Dulu ketika pertama kali ia melihat sosok Mikhayla di rumah sakit hal pertama yang tercetus di kepalanya adalah Mikhayla sosok perempuan baik dan bersahaja namun hari ini semua itu terpatahkan oleh kenyataan dimana sosok Mikhayla yang sempat ia kira bersahaja sedang menatapnya dengan penuh keangkuhan.

"Lo kerja disini?" Prilly enggan bertanya lain hanya menganggukkan kepalanya. "Iya Mbak." Jawabnya sopan.

"Bagus deh kerja di kantor Ali-nya gue jadi kalau gue datang ke sini lo hanya perlu layanin gue kayak lo layanin Ali. Paham?" Prilly langsung menggelengkan kepalanya. "Tidak karena bos saya hanya Pak Ali bukan Mbak Mikhayla." Jawabnya tegas yang membuat Mikhayla menatapnya tajam.

Raut angkuh di wajahnya berubah murka. "Lo nggak tahu siapa gue hah?!"

"Tau. Mbak namanya Mikhayla teman masa kecil Pak Ali dan Reihan." Jawabnya polos.

"Gue calon istrinya Ali!" Bentak Mikhayla keras.

"Lalu saya? Sepertinya Mbak sedang mengigau atau mungkin Mbak mabuk?" Ejek Prilly kali ini tidak ada lagi ekspresi ramah di wajahnya. "Bukankah malam itu Mbak ada di sana ketika Mami Reina meminta Mas Ali untuk menikahi ku?" Prilly sengaja mengubah panggilan ketika menyebutkan nama Reina juga Ali yang membuat Mikhayla semakin terpancing emosinya.

"Lo--"

"Dengar Mbak! Ini kantor tempat bekerja jadi kalau Mbak mau buat keributan sama saya tunggu saya pulang kerja maka dengan senang hati saya akan meladeni Mbak Mikhayla." Potong Prilly dengan tegas. "Jadi kalau dirasa Mbak udah nggak ada kepentingan di sini silahkan Mbak angkat kaki dari sini!" Usir Prilly tanpa takut.

Mikhayla benar-benar tidak menyangka jika sosok wanita kampung yang ia anggap lemah ternyata bisa seberani ini melawan dirinya.

Mikhayla tersenyum kecil saat sebuah ide tercetus di kepalanya. Dengan penuh senyuman licik ia dekatkan wajahnya kehadapan Prilly yang membuat Prilly refleks memundurkan wajahnya. Takut-takut Mikhayla gila dan berakhir menciumnya jelas Prilly memundurkan wajahnya.

"Lo nggak tahu gimana nikmatnya malam yang gue habiskan bersama Ali.

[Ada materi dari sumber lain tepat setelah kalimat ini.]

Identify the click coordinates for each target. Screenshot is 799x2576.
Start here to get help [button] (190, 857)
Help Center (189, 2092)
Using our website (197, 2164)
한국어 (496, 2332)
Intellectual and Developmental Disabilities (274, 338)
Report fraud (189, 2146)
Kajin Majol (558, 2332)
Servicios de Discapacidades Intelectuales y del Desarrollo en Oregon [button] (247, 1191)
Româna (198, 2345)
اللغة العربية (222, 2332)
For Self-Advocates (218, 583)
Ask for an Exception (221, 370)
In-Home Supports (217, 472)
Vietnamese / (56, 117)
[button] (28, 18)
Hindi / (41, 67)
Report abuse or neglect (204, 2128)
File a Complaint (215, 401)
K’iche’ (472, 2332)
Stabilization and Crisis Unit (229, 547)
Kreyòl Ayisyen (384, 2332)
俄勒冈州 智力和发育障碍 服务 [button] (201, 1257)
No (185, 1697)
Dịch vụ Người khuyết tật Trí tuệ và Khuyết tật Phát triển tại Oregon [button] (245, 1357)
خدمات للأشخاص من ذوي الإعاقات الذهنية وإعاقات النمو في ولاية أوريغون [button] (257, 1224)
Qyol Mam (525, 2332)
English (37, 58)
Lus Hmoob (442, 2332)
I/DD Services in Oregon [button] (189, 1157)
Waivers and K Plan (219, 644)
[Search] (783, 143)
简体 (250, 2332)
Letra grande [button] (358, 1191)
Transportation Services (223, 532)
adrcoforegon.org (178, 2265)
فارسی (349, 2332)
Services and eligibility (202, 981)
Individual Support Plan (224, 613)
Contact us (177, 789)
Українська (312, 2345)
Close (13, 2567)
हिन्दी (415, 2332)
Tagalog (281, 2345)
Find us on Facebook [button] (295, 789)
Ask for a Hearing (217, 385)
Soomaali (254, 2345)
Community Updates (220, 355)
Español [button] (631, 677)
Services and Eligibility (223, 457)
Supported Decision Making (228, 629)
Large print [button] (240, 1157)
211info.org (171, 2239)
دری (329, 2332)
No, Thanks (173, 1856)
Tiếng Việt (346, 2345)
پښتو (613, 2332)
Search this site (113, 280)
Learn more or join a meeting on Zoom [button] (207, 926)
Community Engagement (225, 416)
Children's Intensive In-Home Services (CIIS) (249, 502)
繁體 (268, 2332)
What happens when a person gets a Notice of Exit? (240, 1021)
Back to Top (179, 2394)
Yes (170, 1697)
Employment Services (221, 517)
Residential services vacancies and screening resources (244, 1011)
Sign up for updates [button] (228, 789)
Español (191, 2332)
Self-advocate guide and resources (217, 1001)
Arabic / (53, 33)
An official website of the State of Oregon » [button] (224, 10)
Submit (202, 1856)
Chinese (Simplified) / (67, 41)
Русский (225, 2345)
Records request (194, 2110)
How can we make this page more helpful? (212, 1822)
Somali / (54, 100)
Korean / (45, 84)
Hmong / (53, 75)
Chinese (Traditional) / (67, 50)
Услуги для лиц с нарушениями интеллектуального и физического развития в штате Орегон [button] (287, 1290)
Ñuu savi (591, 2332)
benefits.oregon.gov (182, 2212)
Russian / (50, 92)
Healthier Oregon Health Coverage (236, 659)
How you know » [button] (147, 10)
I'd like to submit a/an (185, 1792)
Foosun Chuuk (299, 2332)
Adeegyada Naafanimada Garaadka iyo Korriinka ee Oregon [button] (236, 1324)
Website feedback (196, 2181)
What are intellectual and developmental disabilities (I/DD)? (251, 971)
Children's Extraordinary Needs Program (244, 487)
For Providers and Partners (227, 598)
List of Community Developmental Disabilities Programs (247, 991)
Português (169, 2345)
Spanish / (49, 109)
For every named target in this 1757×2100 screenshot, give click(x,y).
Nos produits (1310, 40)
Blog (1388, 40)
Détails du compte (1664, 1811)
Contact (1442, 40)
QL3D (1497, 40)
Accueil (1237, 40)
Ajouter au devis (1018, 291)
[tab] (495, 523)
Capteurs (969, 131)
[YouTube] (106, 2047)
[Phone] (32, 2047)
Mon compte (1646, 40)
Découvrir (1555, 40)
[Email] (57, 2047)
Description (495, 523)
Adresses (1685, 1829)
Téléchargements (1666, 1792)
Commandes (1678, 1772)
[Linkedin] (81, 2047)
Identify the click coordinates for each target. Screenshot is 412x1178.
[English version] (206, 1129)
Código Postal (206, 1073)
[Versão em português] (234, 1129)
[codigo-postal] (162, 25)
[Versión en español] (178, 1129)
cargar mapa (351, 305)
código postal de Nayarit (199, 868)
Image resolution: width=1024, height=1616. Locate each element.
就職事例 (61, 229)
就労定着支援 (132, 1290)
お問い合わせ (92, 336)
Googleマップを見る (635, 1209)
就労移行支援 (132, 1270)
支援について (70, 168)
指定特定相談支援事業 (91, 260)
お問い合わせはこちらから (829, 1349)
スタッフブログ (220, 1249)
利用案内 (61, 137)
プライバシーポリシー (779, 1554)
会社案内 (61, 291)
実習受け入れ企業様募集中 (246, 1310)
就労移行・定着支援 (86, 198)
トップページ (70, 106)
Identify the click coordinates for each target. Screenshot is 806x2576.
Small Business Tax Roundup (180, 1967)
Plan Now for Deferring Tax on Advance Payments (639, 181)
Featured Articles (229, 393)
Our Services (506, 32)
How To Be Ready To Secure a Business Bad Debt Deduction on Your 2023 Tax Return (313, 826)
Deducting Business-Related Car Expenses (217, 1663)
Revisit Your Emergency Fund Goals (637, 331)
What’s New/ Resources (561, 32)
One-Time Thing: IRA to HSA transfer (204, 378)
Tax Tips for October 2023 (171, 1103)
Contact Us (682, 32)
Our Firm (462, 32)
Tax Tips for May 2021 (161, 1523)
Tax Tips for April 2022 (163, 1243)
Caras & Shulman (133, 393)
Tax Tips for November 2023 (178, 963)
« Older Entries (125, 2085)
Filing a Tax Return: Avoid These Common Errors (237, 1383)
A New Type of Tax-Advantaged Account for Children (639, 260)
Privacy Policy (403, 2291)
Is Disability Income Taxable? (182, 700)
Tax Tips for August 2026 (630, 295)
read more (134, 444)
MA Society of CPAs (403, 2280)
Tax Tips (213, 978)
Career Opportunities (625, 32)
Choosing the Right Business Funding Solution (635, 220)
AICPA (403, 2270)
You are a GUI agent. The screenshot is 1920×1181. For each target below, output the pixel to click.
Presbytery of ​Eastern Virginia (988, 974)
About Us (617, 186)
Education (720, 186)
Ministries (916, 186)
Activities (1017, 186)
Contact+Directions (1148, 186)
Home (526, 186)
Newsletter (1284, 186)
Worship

Mungkin sebentar lagi benihnya akan tumbuh di sini dan lo bakal berakhir dengan menangis darah melihat Ali bahagia bersama gue dan calon anak kami." Kata Mikhayla sambil mengusap perutnya pelan.

Prilly melirik perut rata Mikhayla lalu kembali memusatkan pandangannya pada Mikhayla yang sedang tersenyum mengejek kearahnya.

"Dan Mbak pikir hanya karena gertakan sambal ini saya akan mundur?" Wajah Mikhayla yang berseri-seri sontak berubah tegang kembali. "Mbak salah orang jika berharap hanya dengan bualan kosong itu Mbak bisa ngerusak mental saya. Saya tidak selemah itu Mbak lagipula jika Mas Ali benar-benar menanamkan benih di perut Mbak, saya nggak keberatan untuk merawat anak itu seperti anak saya sendiri." Balas Prilly dengan senyuman penuh kemenangan.

"Sialan lo Jalang!" Maki Mikhayla sebelum berbalik dan meninggalkan Prilly yang sontak terduduk lemah dengan kedua tangan bergetar.

"Semoga hal itu tidak benar-benar terjadi Ya Tuhan.. Jangan sampai..." Mohonnya dengan penuh kesungguhan.